As part of the agreement, the company will construct a 50,000sq ft preclinical services facility in Shanghai, scheduled to open in mid-2008. It will provide a wide range of discovery and development services, including Good Laboratory Practice (GLP)-level and non-GLP toxicology studies. These services will meet the US Food and Drug Administration’s and Charles River’s standards for quality, as well as the US company’s “stringent animal welfare policies”, it said. Charles River intends to use its own research models in the Shanghai facility, “which the Company believes will enhance the quality of the studies performed there”.

Charles River’s stated aim is to be “the leading global contract research organisation to provide preclinical services in China that are compliant with international standards”. It also intends to remain the strategic partner of choice to “fully support customers’ global needs from drug discovery through proof of concept” as pharmaceutical and biotechnology companies step up their presence in the wider Asian market.

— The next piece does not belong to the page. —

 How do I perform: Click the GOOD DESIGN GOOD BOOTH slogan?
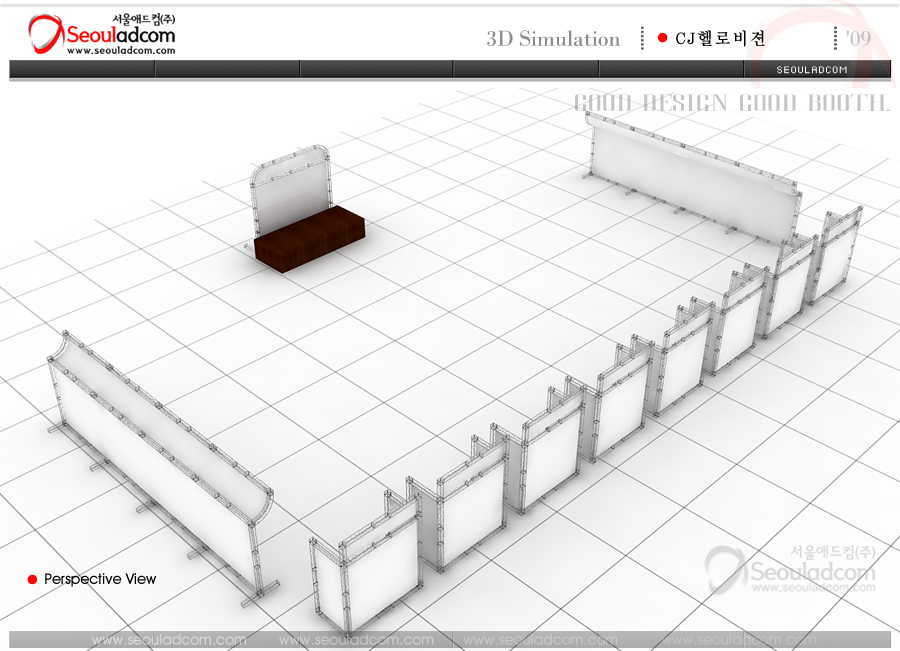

The US company has been refocusing its energies on the earlier stages of drug development after a sally into fully fledged clinical research services, spearheaded by the US$1.5 billion acquisition of Inveresk in 2004, came to a sticky end last year with Charles River’s decision to hived off its Phase II-IV clinical operations to Kendle International. The US CRO kept a foothold in clinical pharmacology studies, however, and last November boosted its capacity in this field with the US$29.5 million purchase of privately held Northwest Kinetics.

Preclinical services were the main driver behind the 6.5% sales growth, to US$1.06 billion, reported by Charles River for the 12 months to 30 December 2006. Preclinical sales climbed by 10.9% to US$543.4 million while sales of research models and services gained just 2.4% to US$515.0 million.